Originally published in the Private Equity Wire, Guernsey Supplement, April 2008

Times are changing for the private equity industry. Once relatively unknown outside the financial world, in recent years it has become a staple of the mainstream media. However, the role of service providers has not become as familiar as that of the firms that have led the buyout boom, even as they have played a crucial role in the sector's development.

Ipes is one such business. Established 10 years ago in Guernsey as a six-person offshore fund administration firm, it has grown to employ more than 100 people in London and Guernsey, and administers more than EUR36bn in funds for some 60 client groups based primarily in Europe, but also in the Americas and Asia. Ipes's success has been based on its personalised and flexible approach to servicing its clients and its specialisation in private equity funds and their associated structures.

Traditionally all aspects of running a private equity house were handled under one roof, or fund administration was provided by large institutions in a highly functionalised manner that lacked flexibility, but over the past decade there has been a change in the way private equity services are provided. Smaller, more focused firms have brought more choice of service provision, and the benefits of buying in the expertise required, rather than building costly infrastructure, have become more apparent.

While private equity firms themselves have become more institutionalised, the teams running them still tend to be relatively small.

Unlike most providers, Ipes has the advantage of being large enough to manage a very diverse client base, with different types of businesses, funds and service requirements, yet still small enough to provide highly personalised service.

Another recent trend is the move away from using third-party administrators for purely offshore reasons. Many new firms are created through spin-outs from parent companies, or executives deciding to go it alone, driving demand for onshore outsourcing provision. This factor prompted Ipes to set up a London office in early 2006.

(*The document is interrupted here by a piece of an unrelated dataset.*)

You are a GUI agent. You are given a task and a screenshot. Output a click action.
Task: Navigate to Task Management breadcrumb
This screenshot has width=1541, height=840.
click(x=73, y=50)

The decision to outsource is often taken at the same time as fundraising, a notoriously demanding period, so it is vital that the administrator is sufficiently experienced and qualified to provide the necessary support – especially if the fund is to be based offshore, as new promoters require assistance in areas such as the regulatory application process.

Having worked with firms including large buyout houses, start-ups, regional players and sector-specific fund managers, Ipes has the depth of knowledge and expertise to find solutions that may be less obvious to the manager. With some less experienced managers, Ipes takes a more consultative approach, especially important where firms are weighing up outsourcing all or part of their back office but are not under pressure to outsource for offshore or internal resources reasons.

The administrator, especially if based offshore, must be aware of regulatory and legal requirements in jurisdictions beyond their own. They will need to understand tax regimes such as K1 reporting Erisa and UBTI implications for US investors, and the benefits of using Luxembourg for holding companies, particularly for German and French transactions.

Some larger institutions that offer outsourced services and administration are not providing an "offshore management service" for the fund's general partner. While differing tax regimes persist across Europe, the need will remain for different types of service provision. Fund managers will continue to have the choice of a big brand name outsourcing offering or a niche service with the expertise to cover all legal, tax and regulatory requirements.